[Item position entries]
· · · ·

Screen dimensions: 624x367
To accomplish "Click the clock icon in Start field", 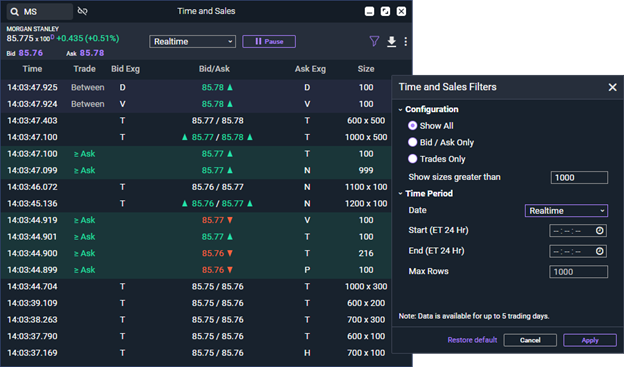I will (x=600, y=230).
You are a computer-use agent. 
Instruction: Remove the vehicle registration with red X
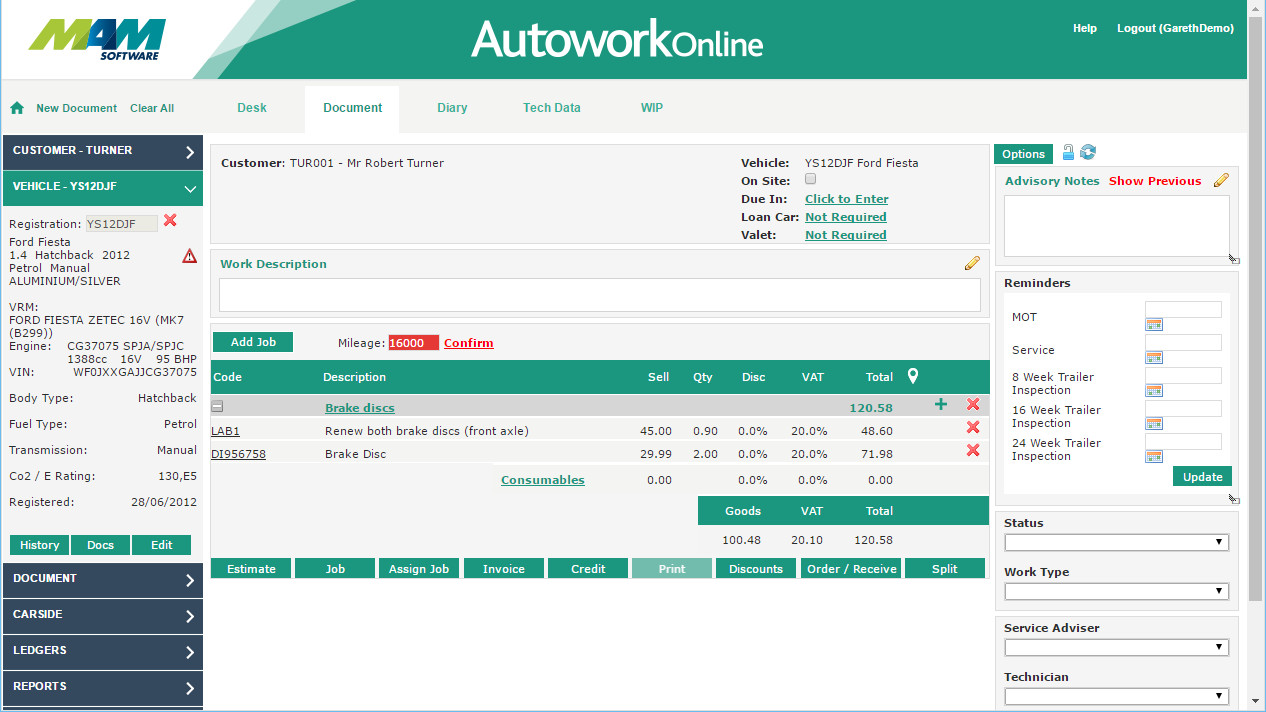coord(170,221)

· · · ·

● Job
Please convert the material into a Markdown table with the columns Row and Line. Begin at the line that contains "You are a computer-use agent.", continue through the end of the material, skip blank lines, and leave the pictures out.

● The answer
| Row | Line |
|---|---|
| 1 | You are a computer-use agent.  |
| 2 | Instruction: Remove the vehicle registration with red X |
| 3 | coord(170,221) |